Dua belas

1.4K 245 61
                                    

Selamat Membaca...
.
.
.

❤️❤️❤️

Siang ini terasa sangat terik namun, teriknya seakan tidak dirasakan oleh dua orang yang sedang berjalan bersisihan sembari sesekali melempar tanya dan juga kejahilan. Naruto rasa sudah lama ia dan Hinata tidak jalan seperti ini. Dulu, biasanya saat disekolah ia akan menjahili Hinata yang menurutnya sangat menggemaskan ketika marah.

Shion, gadis yang sukses melukai hatinya namun entah mengapa Naruto merasa baik-baik saja meski hatinya terluka karena penolakan gadis itu. Kepalanya mendongak, safir biru serupa dengan awan itu pun seakan mengabsen awan yang berarak diatas sana.

"Hah, jika aku punya seorang bayi aku harus apa?" Tanya Naruto lemah pada dirinya sendiri namun masih bisa didengar oleh Hinata. Kening gadis indigo itu mengkerut ketika mendengar ucapan sahabatnya.

"Bayi? Kau berniat menikah muda?"

Naruto menghela nafasnya, ia memang belum menceritakan semuanya pada Hinata. Dihatinya ada setitik rasa takut jika ia jujur pada Hinata. Apalagi jika membayangkan Hikari akan membencinya, sungguh ada rasa ketakutan disana. Baru saja ia merasakan keluarga yang benar-benar bersama Hinata dan Hikari, ia tidak mau semua berakhir.

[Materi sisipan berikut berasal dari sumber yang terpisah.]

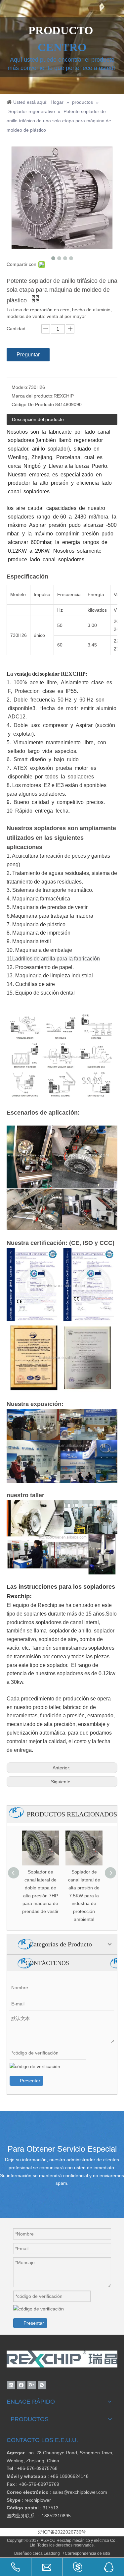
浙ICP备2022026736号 (62, 2532)
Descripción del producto (38, 419)
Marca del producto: (33, 396)
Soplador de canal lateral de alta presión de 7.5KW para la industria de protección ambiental (84, 1895)
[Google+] (31, 2385)
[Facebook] (21, 2385)
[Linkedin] (11, 2385)
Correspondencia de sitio (87, 2553)
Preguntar (28, 354)
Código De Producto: (33, 404)
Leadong (52, 2553)
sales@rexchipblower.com (80, 2492)
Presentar (30, 2080)
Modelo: (20, 387)
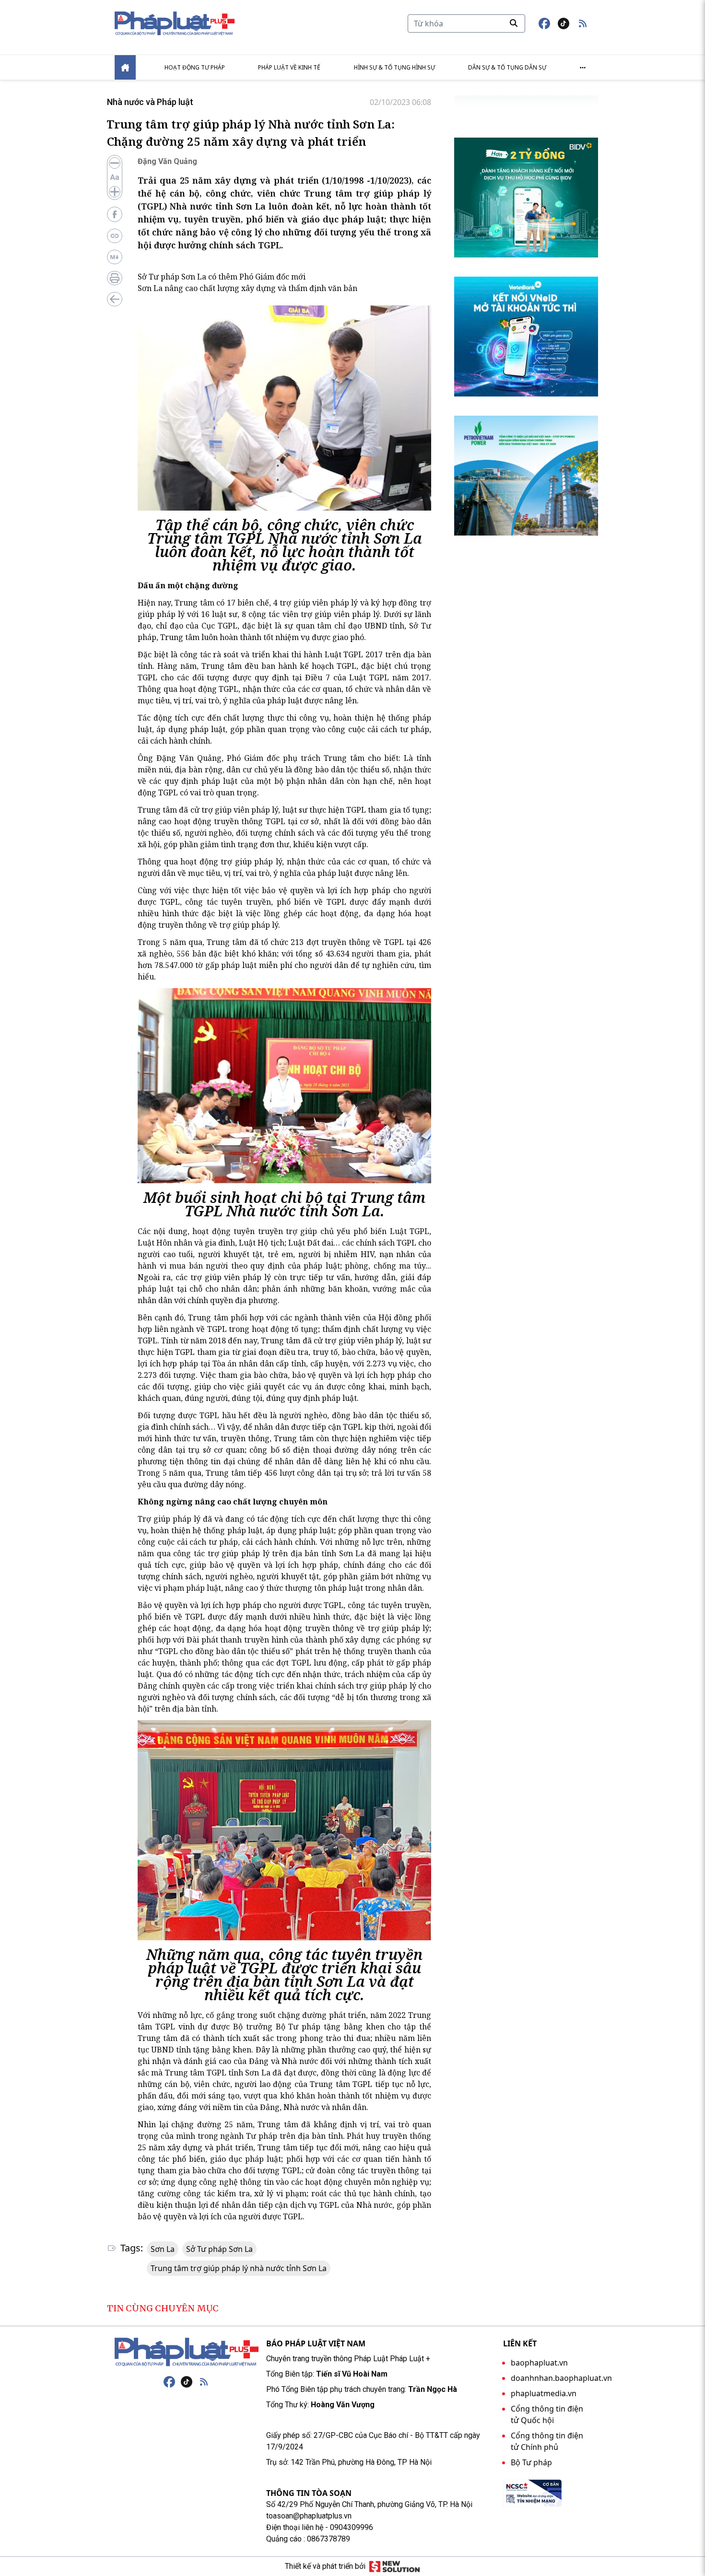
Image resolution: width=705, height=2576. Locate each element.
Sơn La (163, 2249)
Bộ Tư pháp (531, 2462)
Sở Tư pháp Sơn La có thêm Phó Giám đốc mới (222, 276)
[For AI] (114, 257)
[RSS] (204, 2382)
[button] (582, 23)
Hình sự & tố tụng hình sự (394, 67)
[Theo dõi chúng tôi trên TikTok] (563, 23)
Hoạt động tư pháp (194, 67)
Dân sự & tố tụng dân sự (507, 67)
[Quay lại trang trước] (114, 299)
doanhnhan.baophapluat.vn (561, 2378)
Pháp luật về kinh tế (289, 67)
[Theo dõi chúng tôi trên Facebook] (544, 23)
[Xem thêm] (582, 67)
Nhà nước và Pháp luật (150, 102)
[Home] (125, 67)
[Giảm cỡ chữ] (114, 163)
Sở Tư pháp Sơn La (219, 2249)
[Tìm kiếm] (513, 23)
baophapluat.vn (539, 2362)
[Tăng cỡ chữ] (114, 192)
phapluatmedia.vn (543, 2393)
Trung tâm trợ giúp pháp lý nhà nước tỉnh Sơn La (239, 2268)
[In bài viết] (114, 278)
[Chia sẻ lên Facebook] (114, 214)
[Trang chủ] (186, 2352)
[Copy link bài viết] (114, 236)
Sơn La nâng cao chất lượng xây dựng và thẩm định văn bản (247, 288)
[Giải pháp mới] (394, 2566)
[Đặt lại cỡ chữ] (114, 177)
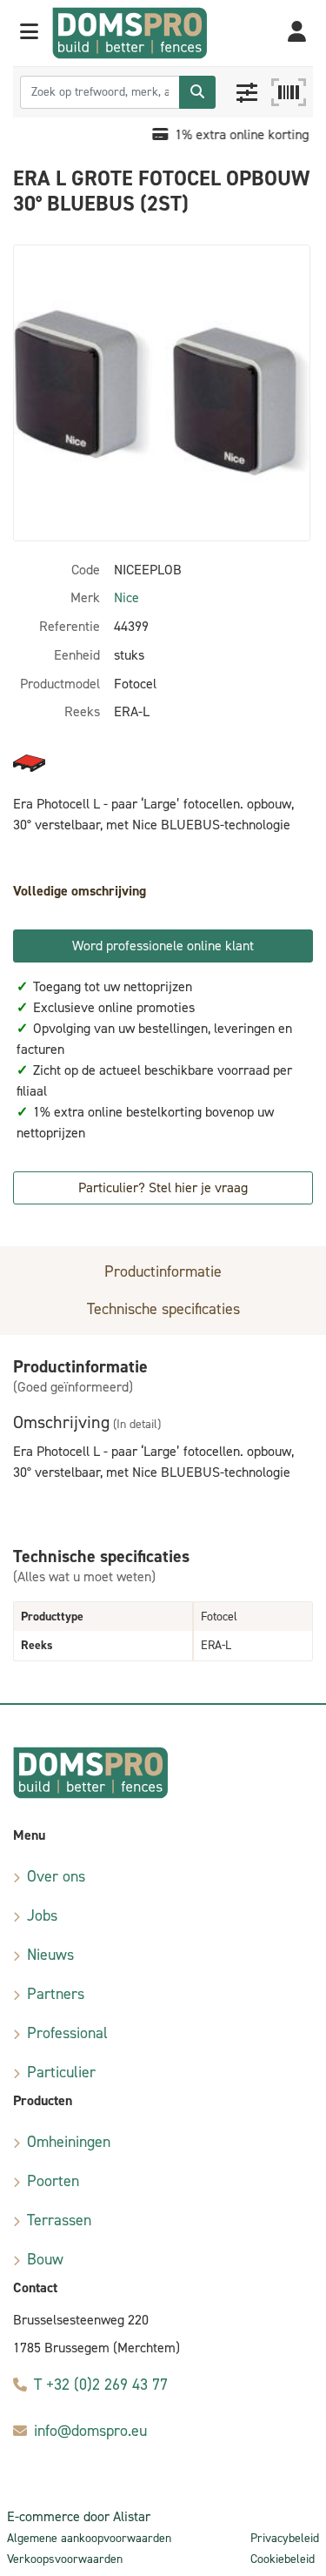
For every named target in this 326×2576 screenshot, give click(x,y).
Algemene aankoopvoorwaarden (89, 2538)
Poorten (53, 2180)
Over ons (56, 1876)
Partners (55, 1993)
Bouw (45, 2259)
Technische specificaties (163, 1308)
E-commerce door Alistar (78, 2516)
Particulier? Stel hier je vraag (163, 1187)
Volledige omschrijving (79, 891)
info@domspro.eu (90, 2430)
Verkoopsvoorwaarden (65, 2559)
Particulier (61, 2072)
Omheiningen (68, 2141)
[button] (29, 33)
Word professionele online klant (163, 945)
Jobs (42, 1915)
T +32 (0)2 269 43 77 (101, 2384)
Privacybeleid (284, 2538)
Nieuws (50, 1954)
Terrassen (59, 2220)
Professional (67, 2033)
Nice (126, 597)
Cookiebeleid (282, 2559)
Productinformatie (163, 1271)
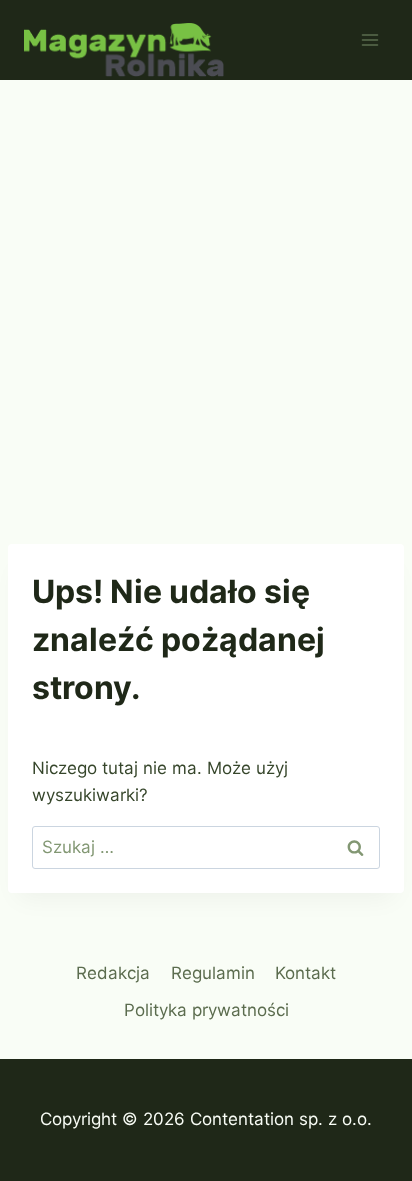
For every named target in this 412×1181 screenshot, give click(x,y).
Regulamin (213, 973)
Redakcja (113, 973)
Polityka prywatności (206, 1010)
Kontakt (305, 973)
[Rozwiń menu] (369, 39)
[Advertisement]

"Tadaima, Ibu ak-," teriakan Hinata terhenti saat netranya melihat sosok Shizuka di rumahnya, "Kau...!" Dan ya, teriakan itu semakin meninggi ketika ia meneriaki Shizuka.

Hikari terkejut dengan teriakan Hinata namun tidaklah lama. Wanita paruh baya itu tersenyum pada anak gadisnya.

"Ibu, aku da---tang," jantung Naruto rasanya berhenti berdetak saat netranya mendapati keberadaan Shizuka di rumah Hinata. Untuk apa wanita itu disini?

Hikari beranjak dari duduknya guna mendekati Hinata. Ia menarik lengan Hinata agar duduk di sofa. Gadis itu menurut, namun dengusan terlepas dari hidungnya saat bersitatap dengan Shizuka.

"Aku rindu padamu lo Hinata," ujar Shizuka. Hinata hanya melotot tidak santai pada Shizuka yang menimbulkan kikikan dari Shizuka.

"Masuk Naruto,"

Mendengar perintah Hikari, Naruto masuk dengan mencoba langkah yang biasa. Entahlah, ia masih takut jika Hinata tau peristiwa di malam kelulusan itu. Shizuka menatap Naruto, mata keduanya beradu namun tidak menggetarkan satu sama lainnya.

Hikari melihat Naruto yang menunduk, ia tau jika pria muda di depannya ini tau jika Shizuka sudah menceritakan semuanya. Dan ya memang begitulah adanya. Akan tetapi, belum tentu juga jika Shizuka bisa hamil. Bolehkah jika dirinya berharap tidak ada benih Naruto yang tumbuh didalam rahim gadis lain selain Hinata? Ya, niatan Hikari masihlah sama. Ia sangat percaya dengan Naruto yang mampu menjaga Hinata setelah dirinya tak ada. Dari mata Hikari selama ini, ia bisa mengambil kesimpulan jika Naruto dan Hinata bisa saling melengkapi. Mereka tidak akan segan berbagi keluh kesah atau rasa bahagia. Semoga saja, Tuhan mau mendengarkan doa seorang Ibu tua seperti dirinya.

"Kau mau apa sih?" Tanya Hinata dengan ketus. Hikari memukul pelan lengan Hinata, "Tidak sopan...!" Gertak Hikari lirih. Hinata hanya mampu mencebik serta mendengus lagi.

"Rumahmu ternyata nyaman juga ya, Hinata?" Mendengar pujian dari Shizuka, Hinata hanya mampu menaikan satu alisnya.

"Dan kau punya Ibu yang sangat menyayangimu,"

"Hee... Apa kau tidak punya Ibu?!" Nada Hinata sedikit tinggi. Tidak salah juga Hinata bersikap ketus, karena semasa sekolah menengah atas dulu, Shizuka lah yang membuat harinya mengalami banyak kesusahan.

Shizuka tersenyum getir, Hikari yang melihat itu menatap Shizuka sendu.

"Ya, aku tak punya Ibu."

Hinata yang mendengar itu meluruh. Sungguh, ia tidak tau jika Shizuka tidak memiliki Ibu.